I could literally write 50 more paragraphs on it probably, but I am rushing to get a couple things done (and typing this while driving -tisk tisk), so I cannot. But, I can say this -search breakdown cell, search the silver subforum, and read read read it ALL.
Trust me, it will help you dearly


----------



## UncleBenBen (Nov 6, 2017)

Topher_osAUrus said:


> and typing this while driving



Christopher, you have enough going on to be adding in a risk like that! :lol: 

But seriously though, hang up and drive!!

P.S. This has been a public service announcement telepathically sent to me by your mother.


----------



## Topher_osAUrus (Nov 6, 2017)

Nothin but empty 4 lane highway for miles, if its not windy, my knee can steer like a champion!

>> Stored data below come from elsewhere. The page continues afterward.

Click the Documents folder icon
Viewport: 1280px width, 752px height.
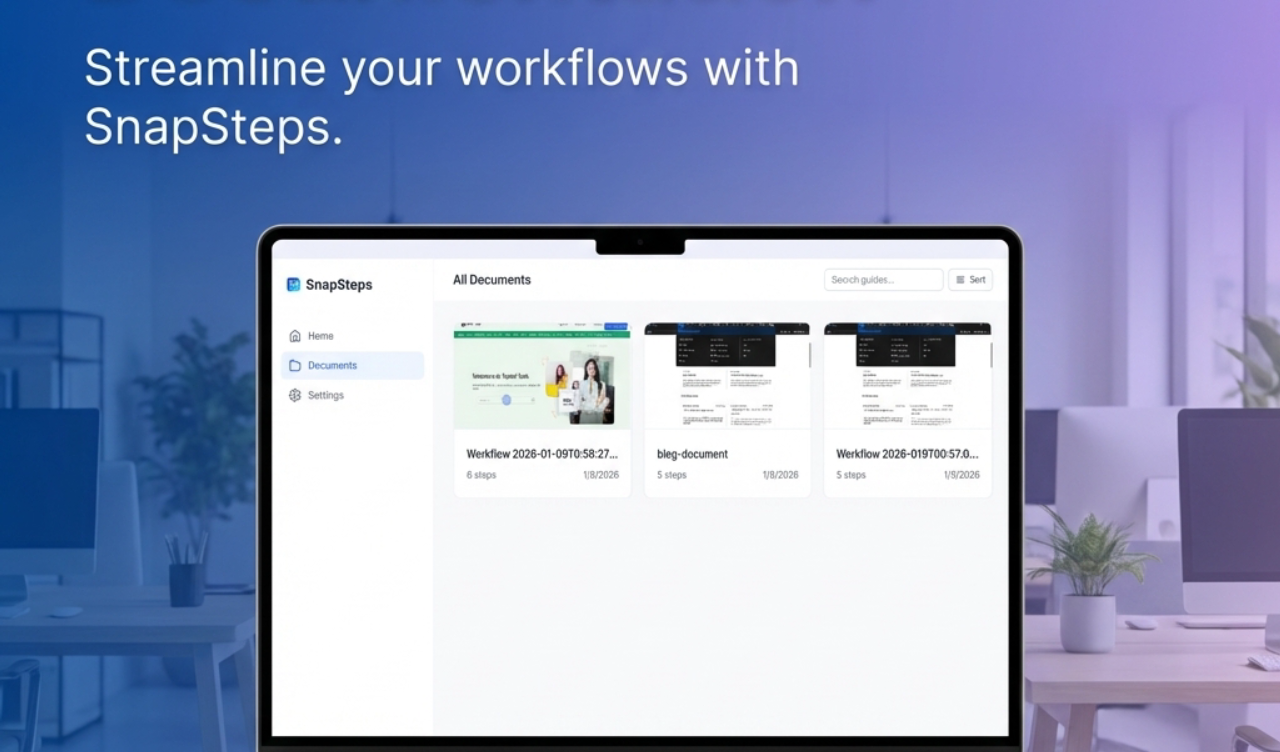(295, 365)
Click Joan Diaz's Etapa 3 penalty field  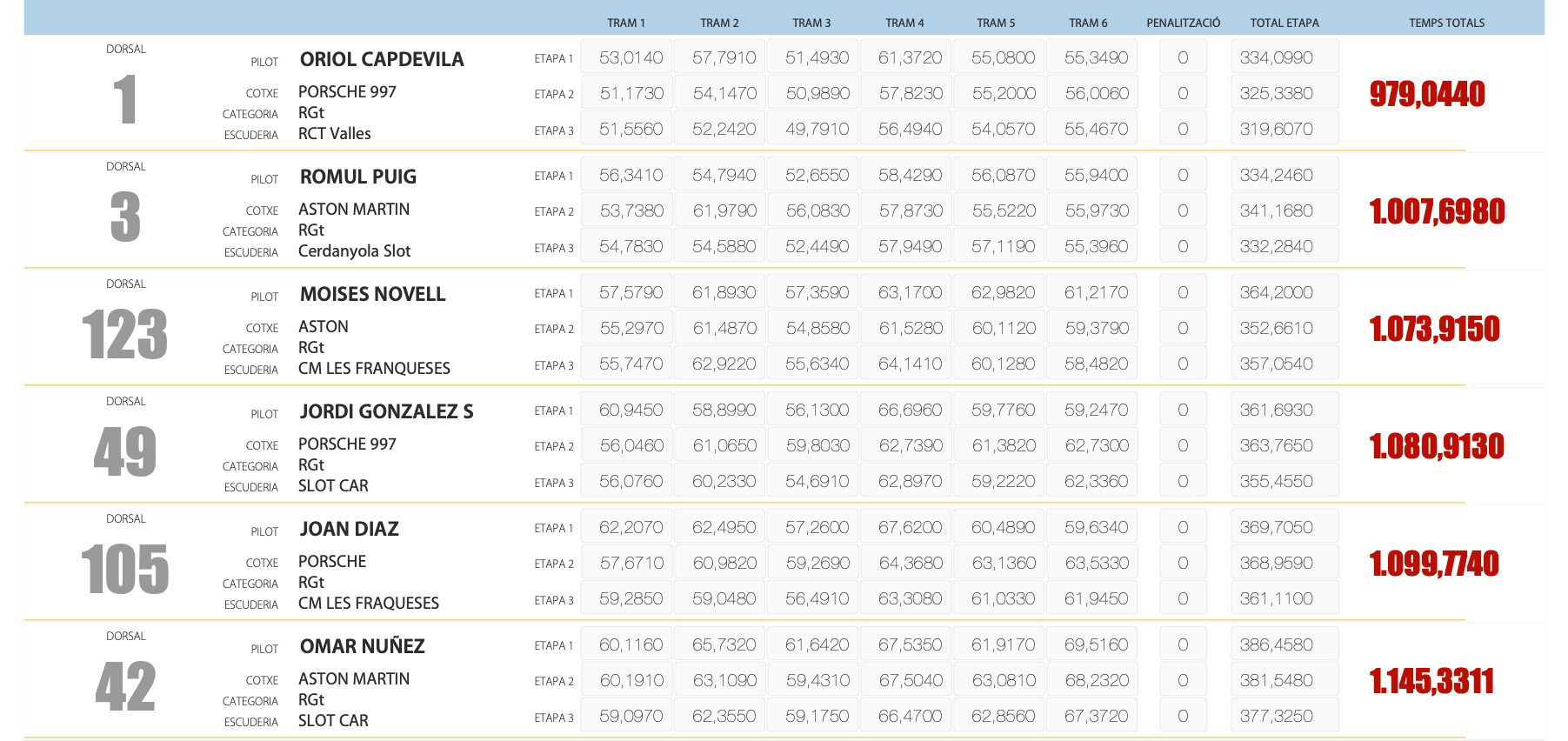(1182, 598)
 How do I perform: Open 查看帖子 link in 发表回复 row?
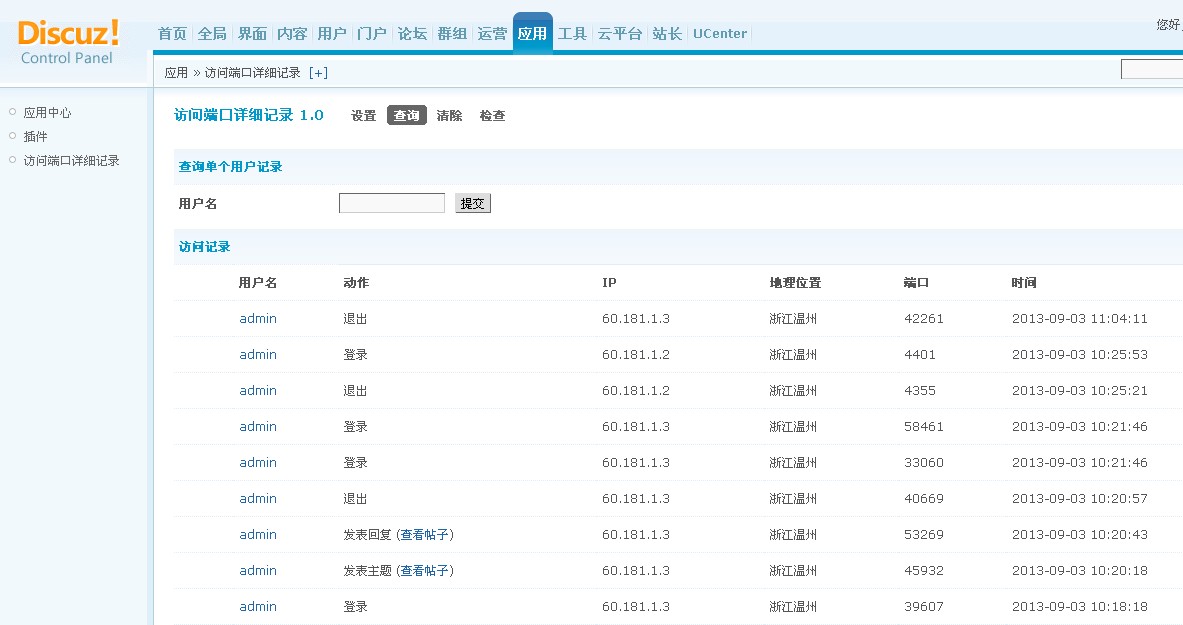[425, 535]
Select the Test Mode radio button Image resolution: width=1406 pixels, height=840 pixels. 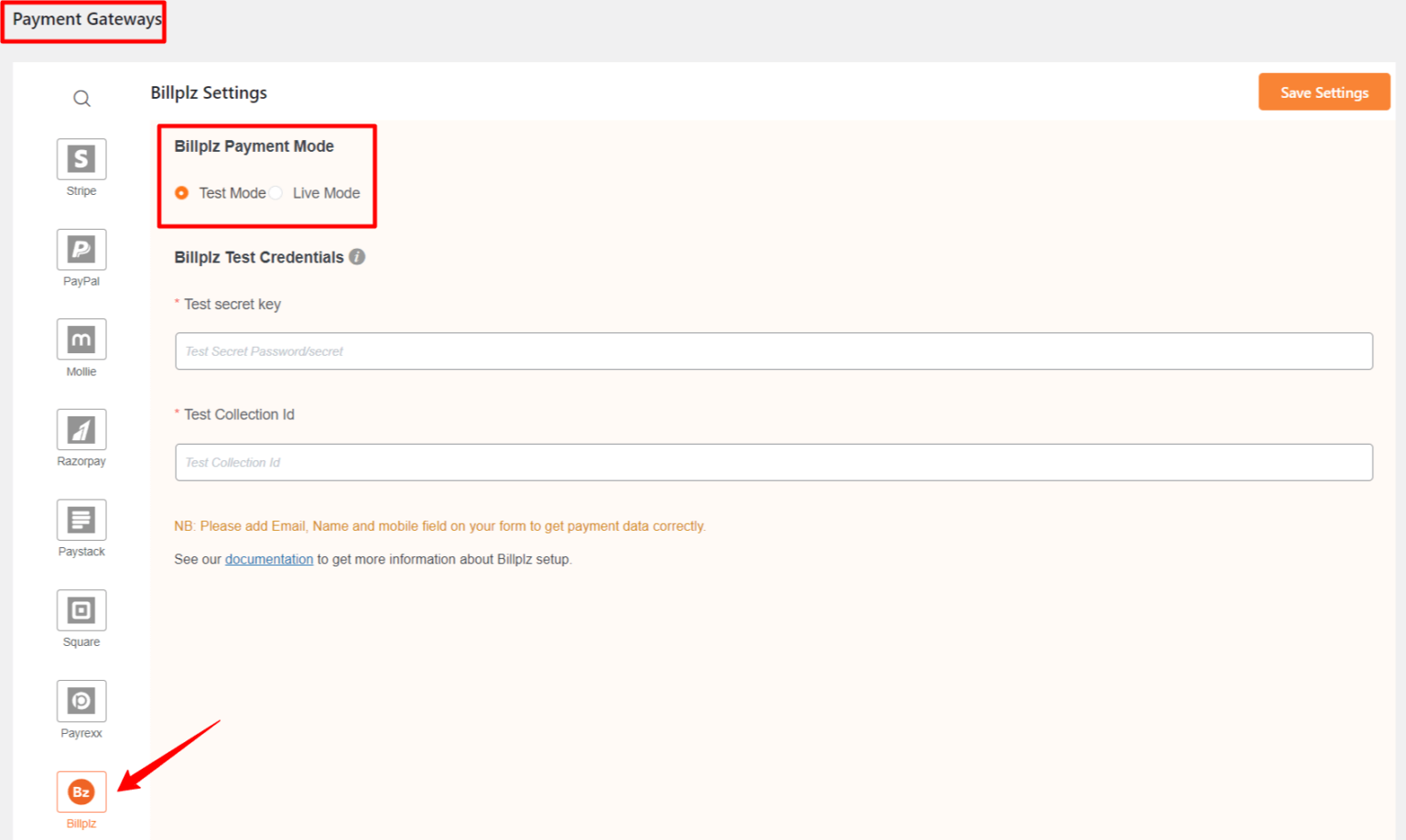181,193
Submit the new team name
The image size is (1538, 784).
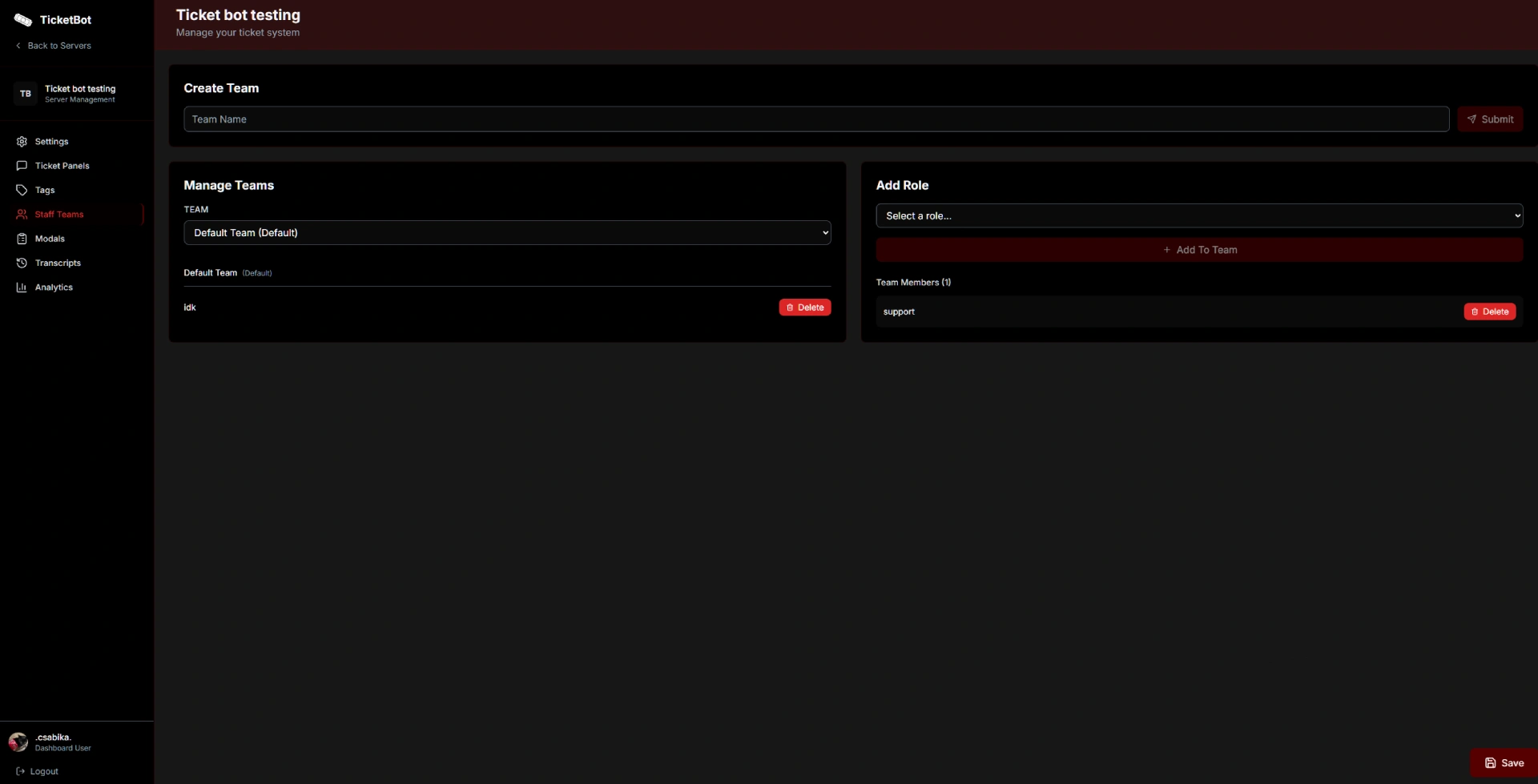click(x=1489, y=119)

...its illegal to text and drive, but you know what isnt? Writing a longhand letter... Sewing a shirt... Eating ...
:lol: 

Back to it

-saadat, in practice, if there isnt a lot of material to be ran you can technically dissolve sterling for your electrolyte (and filter it crystal clear), then use more sterling to make anodes for the cell... Generally I like to run between 150 and 200g Ag per litre initially, but, it is possible to run less. You just have to go about it at a significantly slower rate so the cathodic potential for coppers deposition isnt reached, and it will stay in solution instead of getting deposited with silver, therefore leaving a more pure deposit. (This is only true to a certain extent, I am not sure what the equilibrium point is for Ag/Cu at such low potential)

A little anecdote
Awhile ago, my silver cell started making bad crystals, so i set the electrolyte aside and was going to cement it. A couple days later, I bought 700 or so grams of sterling.. I wanted to run a breakdown cell, I figured, since I had the spent electrolyte I could just do as steve did in his thread. But, I wanted to try something first. In a book I read it mentioned running with a very low potential and current flow, impurities dont have near the tendency to deposit.

So, instead of the 3.7v i usually run, I ran around 1.1 (sometimes i do constant current, sometimes constant voltage -thats a whole nother topic)...
Anyways, low and behold, the next morning, it was not silver cement fluff but nice beautiful crystals that were staring back up at me. I ended up running the whole lot and didnt have an issue.

After washing the crystals, I dissolved 10 grams in nitric and it left a perfectly clear solution. I was happy. From then on, a breakdown cell became my best friend.


----------



## saadat68 (Nov 7, 2017)

> I could literally write 50 more paragraphs on it probably, but I am rushing to get a couple things done (and typing this while driving -tisk tisk), so I cannot. But, I can say this -search breakdown cell, search the silver subforum, and read read read it ALL.
> Trust me, it will help you dearly


Thanks 
I will search and read them


----------